Unnecessary medical treatment costs US up to $800bn per year
3 October 2012
Leading doctors are calling for action to tackle unnecessary
care that is estimated to account for up to $800bn in the United States
In a special report for the BMJ, journalist Jeanne Lenzer
describes how a new movement led by prominent doctors is challenging
the basic assumption in US healthcare that more is better.
The report comes as an international conference ‘Preventing
Overdiagnosis’ is announced for September 2013 in the United States,
hosted by The Dartmouth Institute for Health Policy and Clinical
Practice, in partnership with the BMJ, the leading consumer
organisation Consumer Reports and Bond University, Australia .
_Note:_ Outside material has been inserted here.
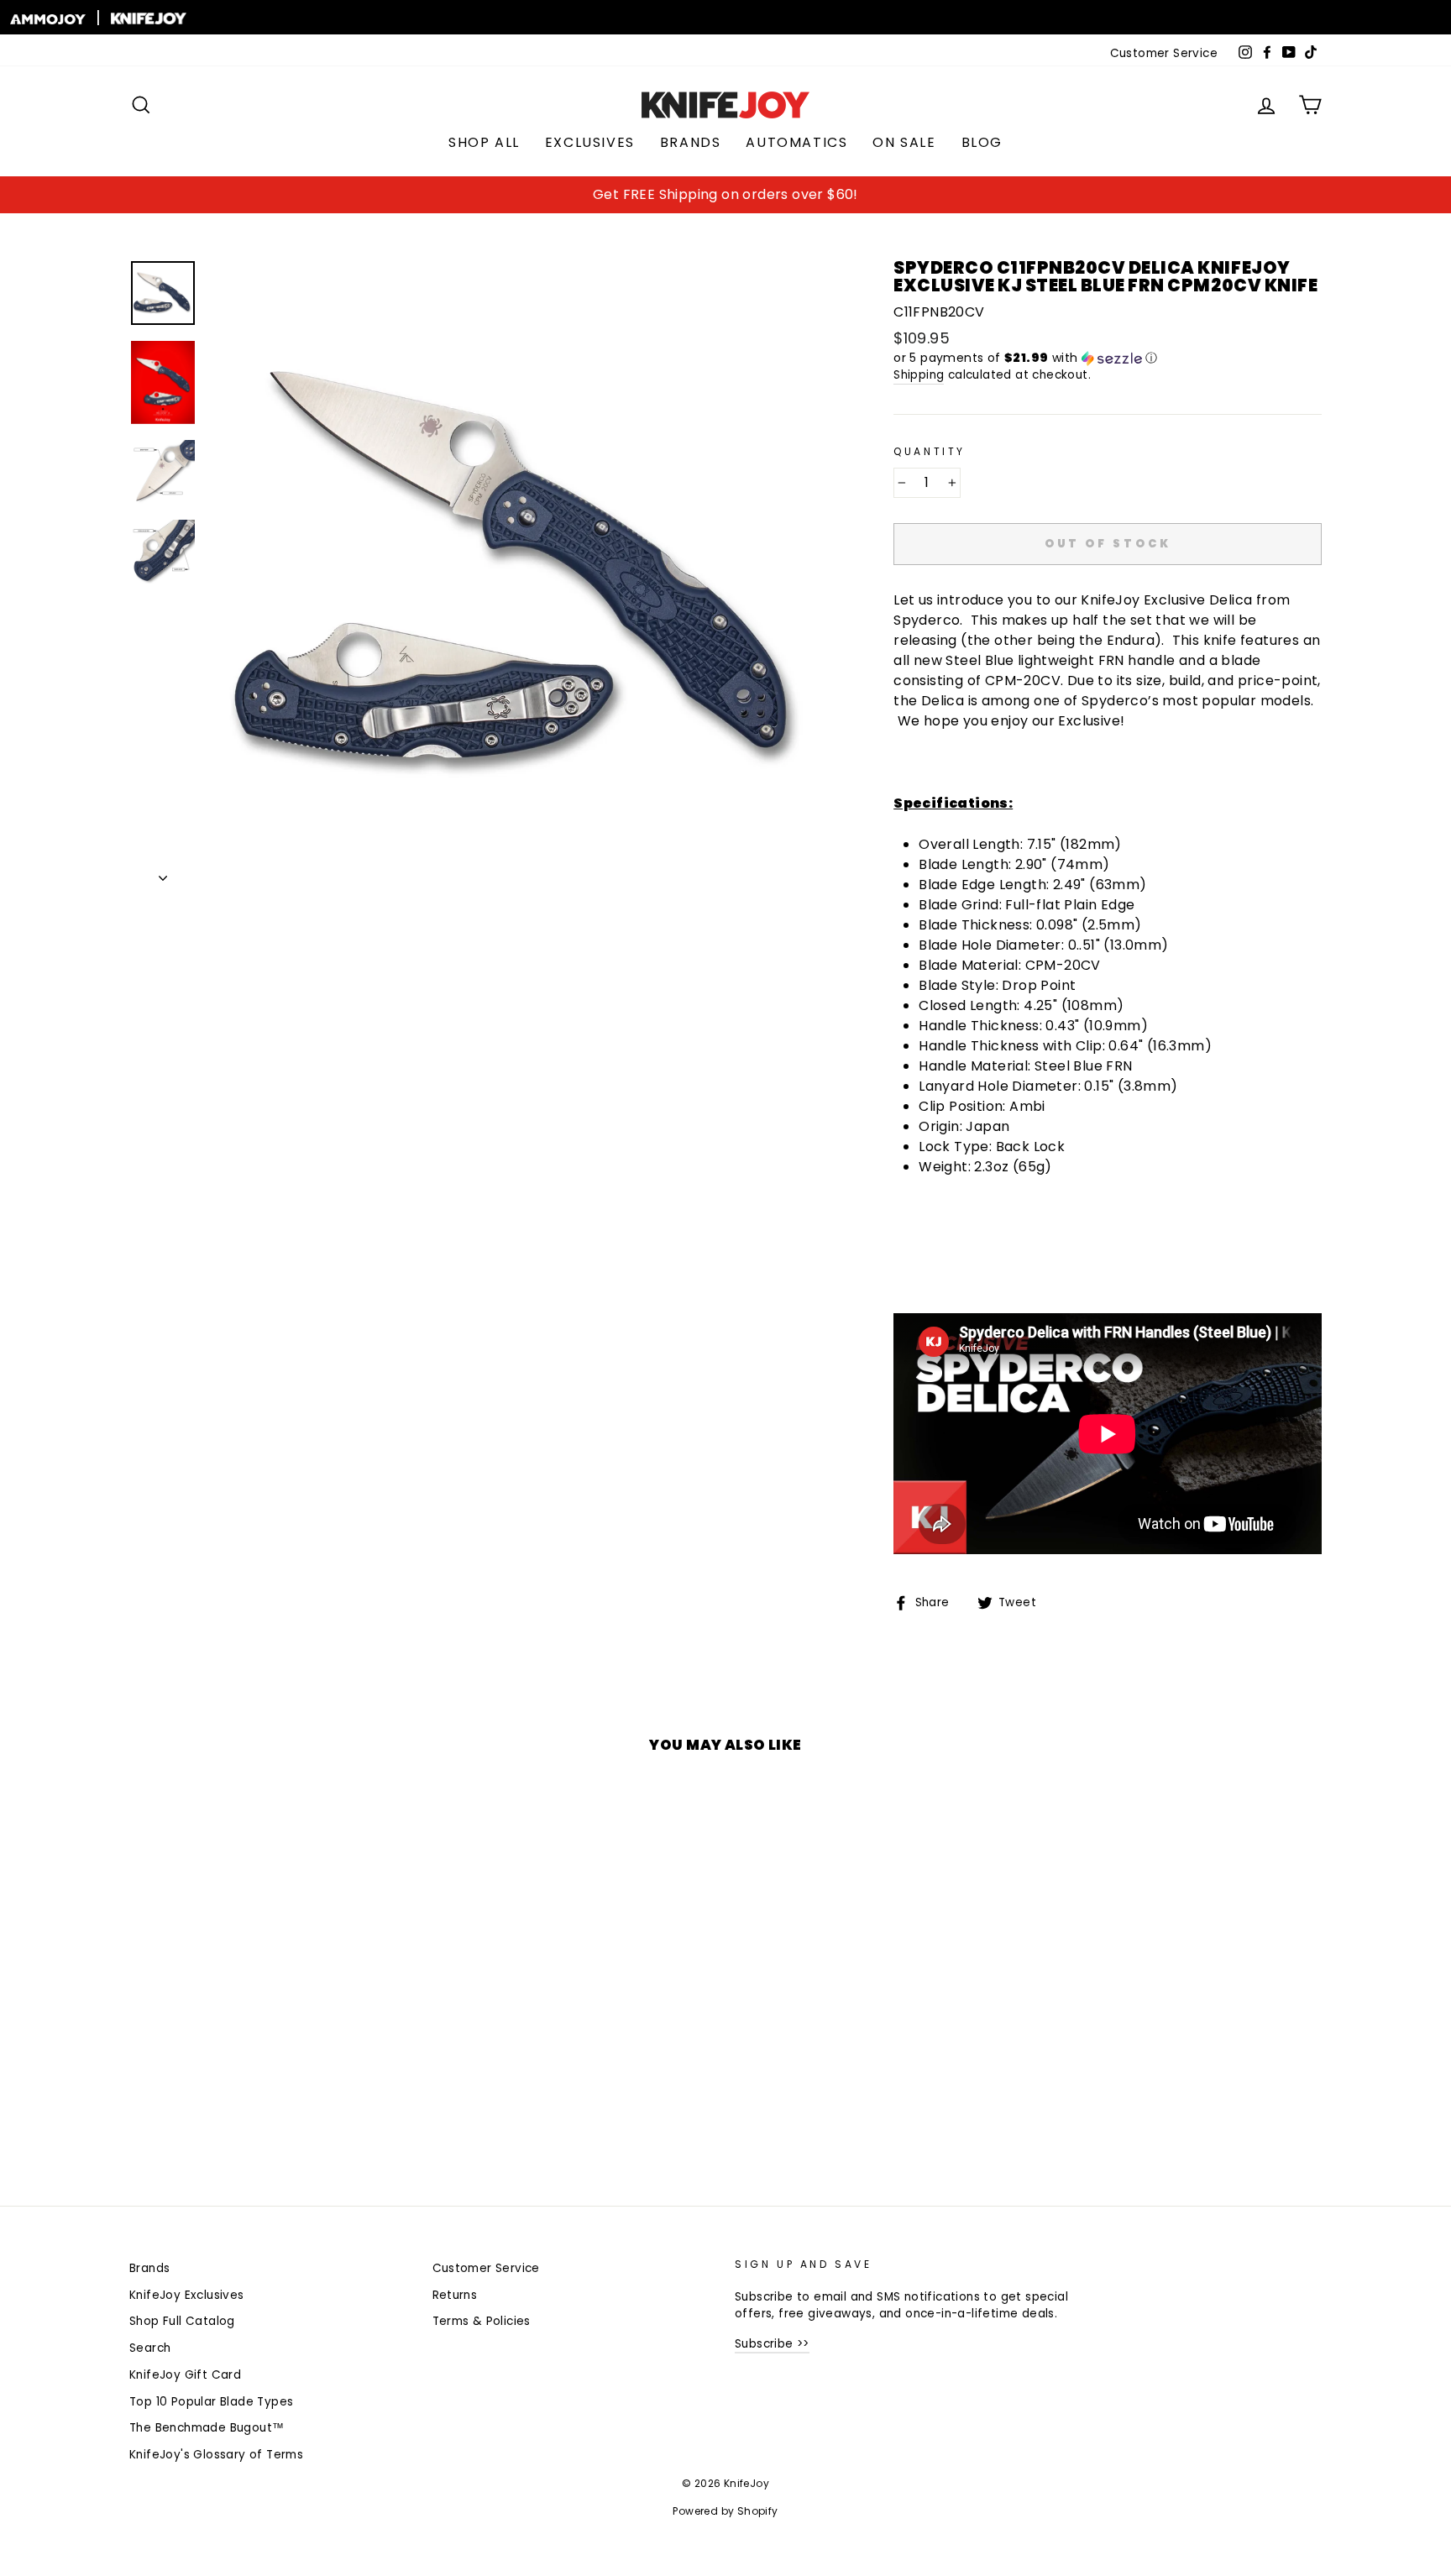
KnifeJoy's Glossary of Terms (216, 2455)
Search (149, 2348)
In the US, overly aggressive treatment is estimated to cause
30,000 deaths among Medicare recipients alone each year, while
unnecessary interventions are estimated to account for 10-30% of
spending on healthcare, or $250bn-$800bn (£154bn-£490bn) annually.
Examples range from the overuse of screening tests and imaging
technology to an epidemic of questionable surgery. Such statistics
led a group of prominent doctors from the US, Canada and the UK to
come together and discuss how to avoid the harm caused to patients
Many of them have been warning for decades about the harms of
overtreatment, but it is only now, with global financial downturns
and growing awareness of the unsustainability of healthcare
spending, that the issue is receiving significant attention from the
American media and politicians.
They identified several reasons for overtreatment, including
malpractice fears, biased research, patient demand, and financial
conflicts of guideline writers. Other commonly cited problems
included the rapid uptake of unproved technology and the failure to
inform patients fully of the potential harms of elective treatments.
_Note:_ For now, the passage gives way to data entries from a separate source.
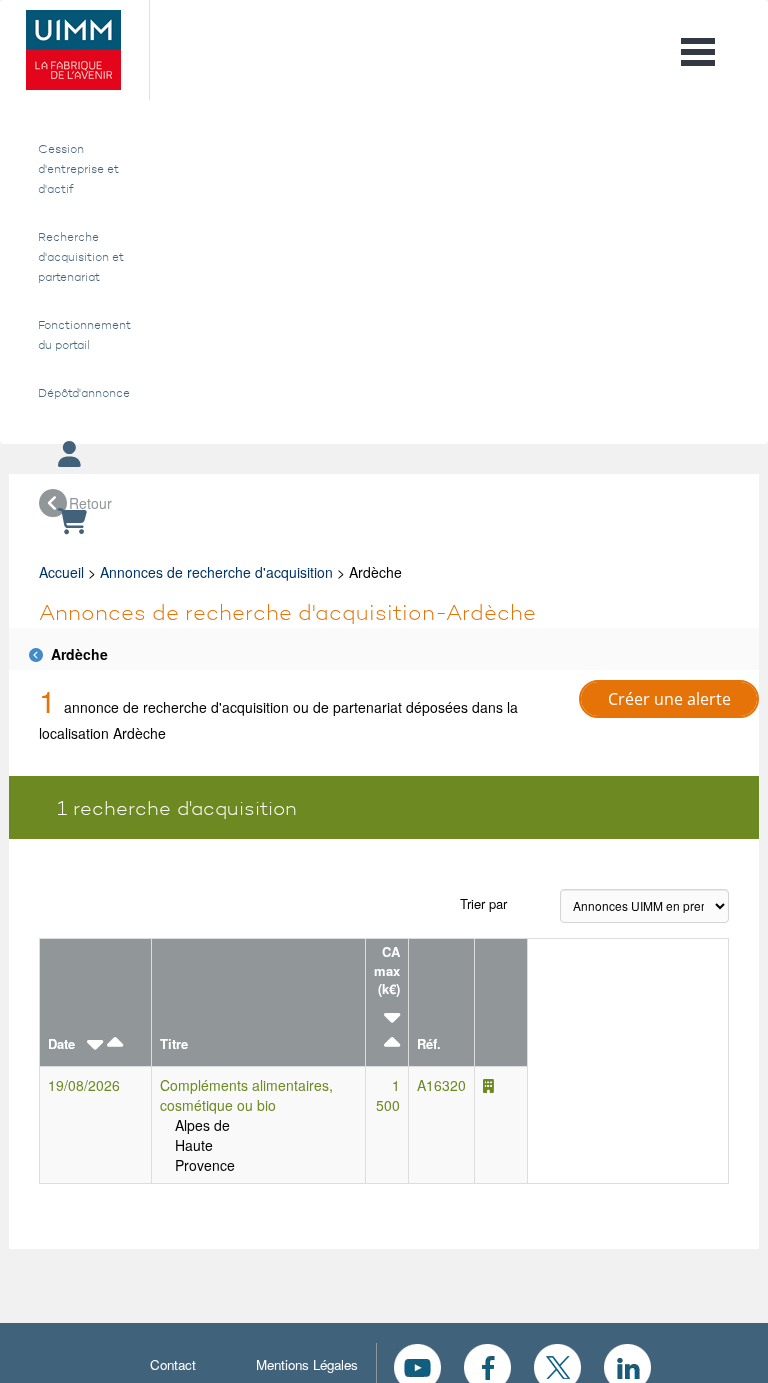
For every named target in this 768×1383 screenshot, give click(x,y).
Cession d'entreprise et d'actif (78, 169)
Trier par (483, 903)
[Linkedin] (627, 1365)
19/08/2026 (84, 1085)
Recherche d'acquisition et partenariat (81, 257)
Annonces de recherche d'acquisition (216, 572)
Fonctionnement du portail (81, 335)
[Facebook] (487, 1365)
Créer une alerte (669, 699)
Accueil (61, 572)
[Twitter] (557, 1365)
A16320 (441, 1085)
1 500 (388, 1095)
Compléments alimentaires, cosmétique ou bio (246, 1095)
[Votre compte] (384, 455)
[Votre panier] (384, 522)
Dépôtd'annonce (81, 393)
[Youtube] (417, 1365)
Several speakers highlighted the way physicians are paid and trained
in the US as central factors, and nearly 80% believed that more
radical payment reform is necessary to reduce the problem
But as these initiatives begin to move forward, they will face
formidable challenges from the healthcare industry and the general
public who argue that the overtreatment movement is simply a scheme
to ration care, reports Lenzer.
Supporters of reducing overtreatment vigorously oppose this view.
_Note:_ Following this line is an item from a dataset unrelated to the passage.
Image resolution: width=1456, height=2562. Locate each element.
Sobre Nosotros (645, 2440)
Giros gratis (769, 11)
“Rationing means that you are limiting necessary care. What we are
proposing is limiting unnecessary care – harmful care,” argues Dr
Diane Meier, Professor of Geriatrics and Internal Medicine at Mount
Sinai School of Medicine.
Jerome R Hoffman, Emeritus Professor of Medicine at the
University of California, Los Angeles, adds: “There’s already lots
of rationing in healthcare; wouldn’t it be better for us to decide
what should be available, based on what’s best for our health,
rather than having insurance companies decide, based on what’s most
profitable for them?”
They also point out that resources wasted on unnecessary care can
be much better spent treating and preventing genuine illness in
those who are underinsured or uninsured.
Ultimately, engaging clinicians at an international level will be
key to moving these issues forward. Dr Shannon Brownlee, author of
Overtreated: How Too Much Medicine is Making Us Sicker and Poorer
says: “The crucial step right now is to get the medical community
mobilized around the idea that overtreatment harms patients.”